Este joven sacerdote comenta que fue dura la soledad, pero que en todo momento se ha sentido “querido, arropado, acompañado desde la distancia por toda la gente de Mira que se preocupaban por mí, me decían si necesitaba algo”.

“Para mí ha sido un tiempo de gracia, he visto la presencia del Señor y cómo se abría paso la fe en muchas personas que yo no había tenido la oportunidad de entablar una relación espiritual más profunda con ellos”, reconoce Jiménez quien añade que “el Señor se ha servido de esto para tocar muchos corazones y acercarse a ellos”.

Aunque también asegura que los entierros que ha tenido han sido “difíciles, aunque no han sido por el coronavirus, sino muertes naturales y gente muy mayor, pero en el momento del cementerio y no poder tener una eucaristía… me he dado cuenta de cuánto bien hace la eucaristía a las personas”.

Los tres sacerdotes coinciden en que la Semana Santa ha sido “dura” por no poder vivirla y celebrarla como estamos acostumbrados, “ver las iglesias vacías, las calles vacías..”. Coinciden en que las redes sociales han sido de mucha ayuda en estos momentos y han servido para acercarse a sus fieles.

De nuevo la solidaridad es un punto fuerte que ha visto salir a la luz este cura durante la pandemia. “He estado pendiente de varias personas muy mayores en algunos pueblos de hacerles la compra, pero mucha gente ha hecho la compra para otros, les han llevado medicinas, han cosido mascarillas… ha sido increíble”, apostilla.

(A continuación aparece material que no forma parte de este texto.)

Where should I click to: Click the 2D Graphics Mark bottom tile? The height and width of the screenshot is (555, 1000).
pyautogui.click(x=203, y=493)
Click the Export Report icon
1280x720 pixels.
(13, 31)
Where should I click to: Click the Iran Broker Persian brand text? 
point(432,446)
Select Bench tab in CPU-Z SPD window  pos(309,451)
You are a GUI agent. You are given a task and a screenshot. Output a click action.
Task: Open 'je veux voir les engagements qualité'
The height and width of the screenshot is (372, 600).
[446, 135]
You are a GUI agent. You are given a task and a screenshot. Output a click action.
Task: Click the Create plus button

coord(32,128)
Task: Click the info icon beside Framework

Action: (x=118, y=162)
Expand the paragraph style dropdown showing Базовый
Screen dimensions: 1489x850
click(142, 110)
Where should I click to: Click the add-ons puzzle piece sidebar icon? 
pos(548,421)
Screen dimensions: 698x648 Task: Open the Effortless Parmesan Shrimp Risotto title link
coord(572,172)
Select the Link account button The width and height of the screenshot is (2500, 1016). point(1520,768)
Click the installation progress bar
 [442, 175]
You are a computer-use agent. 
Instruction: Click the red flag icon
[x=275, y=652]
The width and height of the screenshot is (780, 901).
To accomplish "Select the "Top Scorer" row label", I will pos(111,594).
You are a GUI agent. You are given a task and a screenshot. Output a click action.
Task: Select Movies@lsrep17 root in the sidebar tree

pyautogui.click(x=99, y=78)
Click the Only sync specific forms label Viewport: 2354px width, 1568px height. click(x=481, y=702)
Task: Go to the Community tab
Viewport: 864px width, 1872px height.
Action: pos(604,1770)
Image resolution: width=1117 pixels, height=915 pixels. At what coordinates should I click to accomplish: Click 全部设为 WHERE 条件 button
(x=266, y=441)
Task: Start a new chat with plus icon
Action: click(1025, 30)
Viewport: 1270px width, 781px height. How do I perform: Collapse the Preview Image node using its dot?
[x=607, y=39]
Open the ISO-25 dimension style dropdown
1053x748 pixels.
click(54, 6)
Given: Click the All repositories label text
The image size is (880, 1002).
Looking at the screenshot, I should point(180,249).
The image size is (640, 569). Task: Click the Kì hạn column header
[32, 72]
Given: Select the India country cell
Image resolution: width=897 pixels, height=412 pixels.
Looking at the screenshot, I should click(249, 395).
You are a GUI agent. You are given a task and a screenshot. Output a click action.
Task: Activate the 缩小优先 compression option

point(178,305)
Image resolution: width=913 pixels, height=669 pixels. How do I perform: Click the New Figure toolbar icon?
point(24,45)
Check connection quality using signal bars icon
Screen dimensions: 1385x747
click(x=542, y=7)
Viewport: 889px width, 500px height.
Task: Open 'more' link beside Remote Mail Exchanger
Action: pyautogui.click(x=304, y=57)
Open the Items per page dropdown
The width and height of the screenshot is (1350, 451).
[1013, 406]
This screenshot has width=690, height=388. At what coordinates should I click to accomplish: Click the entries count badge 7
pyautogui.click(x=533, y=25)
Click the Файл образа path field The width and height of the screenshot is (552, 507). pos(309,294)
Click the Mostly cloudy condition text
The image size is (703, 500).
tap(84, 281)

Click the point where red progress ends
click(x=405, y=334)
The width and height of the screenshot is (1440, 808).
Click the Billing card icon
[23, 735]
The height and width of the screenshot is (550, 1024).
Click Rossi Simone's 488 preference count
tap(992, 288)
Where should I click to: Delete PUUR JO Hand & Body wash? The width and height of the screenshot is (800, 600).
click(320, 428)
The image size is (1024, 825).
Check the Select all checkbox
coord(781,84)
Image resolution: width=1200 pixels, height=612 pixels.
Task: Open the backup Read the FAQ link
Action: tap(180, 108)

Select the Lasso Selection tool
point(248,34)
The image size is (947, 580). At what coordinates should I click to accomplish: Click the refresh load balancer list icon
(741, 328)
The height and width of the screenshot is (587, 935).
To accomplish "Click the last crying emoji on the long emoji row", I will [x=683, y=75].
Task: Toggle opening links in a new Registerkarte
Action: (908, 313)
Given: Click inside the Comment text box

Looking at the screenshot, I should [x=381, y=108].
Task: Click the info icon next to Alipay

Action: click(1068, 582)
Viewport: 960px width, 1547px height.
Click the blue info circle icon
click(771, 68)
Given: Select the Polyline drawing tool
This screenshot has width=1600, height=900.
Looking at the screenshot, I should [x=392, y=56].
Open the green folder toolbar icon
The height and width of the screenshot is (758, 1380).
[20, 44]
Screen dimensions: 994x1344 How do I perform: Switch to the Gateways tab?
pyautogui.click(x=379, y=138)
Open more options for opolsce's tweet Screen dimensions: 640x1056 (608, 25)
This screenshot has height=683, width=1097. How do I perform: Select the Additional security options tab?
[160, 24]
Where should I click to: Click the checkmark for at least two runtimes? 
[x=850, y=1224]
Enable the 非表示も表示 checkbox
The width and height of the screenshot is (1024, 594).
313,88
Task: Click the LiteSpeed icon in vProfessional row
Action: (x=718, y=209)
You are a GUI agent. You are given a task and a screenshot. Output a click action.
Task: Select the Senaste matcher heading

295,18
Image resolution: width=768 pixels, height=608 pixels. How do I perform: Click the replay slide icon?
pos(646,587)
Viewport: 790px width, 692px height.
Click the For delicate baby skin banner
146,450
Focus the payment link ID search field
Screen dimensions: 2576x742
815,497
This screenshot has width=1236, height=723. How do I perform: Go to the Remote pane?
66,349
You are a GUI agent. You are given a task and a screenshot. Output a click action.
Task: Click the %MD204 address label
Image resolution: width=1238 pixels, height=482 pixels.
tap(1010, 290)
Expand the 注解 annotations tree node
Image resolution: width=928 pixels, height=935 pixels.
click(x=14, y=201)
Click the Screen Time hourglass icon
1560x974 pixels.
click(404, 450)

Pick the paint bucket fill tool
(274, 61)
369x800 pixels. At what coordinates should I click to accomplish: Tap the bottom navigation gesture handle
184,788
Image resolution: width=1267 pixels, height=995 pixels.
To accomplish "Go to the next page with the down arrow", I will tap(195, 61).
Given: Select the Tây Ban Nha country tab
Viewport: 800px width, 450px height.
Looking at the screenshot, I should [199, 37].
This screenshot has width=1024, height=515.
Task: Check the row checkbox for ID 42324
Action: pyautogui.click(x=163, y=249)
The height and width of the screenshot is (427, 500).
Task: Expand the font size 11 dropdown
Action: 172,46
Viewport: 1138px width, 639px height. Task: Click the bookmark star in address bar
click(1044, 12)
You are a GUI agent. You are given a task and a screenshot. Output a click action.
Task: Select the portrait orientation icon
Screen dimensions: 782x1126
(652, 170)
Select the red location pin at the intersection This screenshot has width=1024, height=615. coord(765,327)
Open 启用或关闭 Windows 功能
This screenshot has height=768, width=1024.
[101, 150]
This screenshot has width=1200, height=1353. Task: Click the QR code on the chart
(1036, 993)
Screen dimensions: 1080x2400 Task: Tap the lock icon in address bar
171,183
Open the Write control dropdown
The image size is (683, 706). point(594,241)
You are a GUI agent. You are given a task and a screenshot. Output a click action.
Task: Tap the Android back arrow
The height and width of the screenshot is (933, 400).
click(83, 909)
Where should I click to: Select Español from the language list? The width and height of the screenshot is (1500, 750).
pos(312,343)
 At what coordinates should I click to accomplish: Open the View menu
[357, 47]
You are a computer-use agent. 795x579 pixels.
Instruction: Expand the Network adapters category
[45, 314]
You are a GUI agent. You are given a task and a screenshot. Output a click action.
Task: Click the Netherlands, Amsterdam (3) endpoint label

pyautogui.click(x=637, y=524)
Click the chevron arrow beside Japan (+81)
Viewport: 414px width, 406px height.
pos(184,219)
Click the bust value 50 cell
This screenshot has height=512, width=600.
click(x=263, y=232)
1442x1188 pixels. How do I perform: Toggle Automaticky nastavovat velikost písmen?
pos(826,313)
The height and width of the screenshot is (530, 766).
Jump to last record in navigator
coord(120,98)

Jiménez manifiesta que este tiempo ha sido como “una moneda con dos caras: momentos de miedo, de dificultad, de temor, pero la otra cara eran momentos de gracia y de ver la presencia de Dios en medio de este dolor y este sinsentido”. “Creo que los sacerdotes nos hemos ‘autoalimentado’ del Señor de una forma extraordinaria”.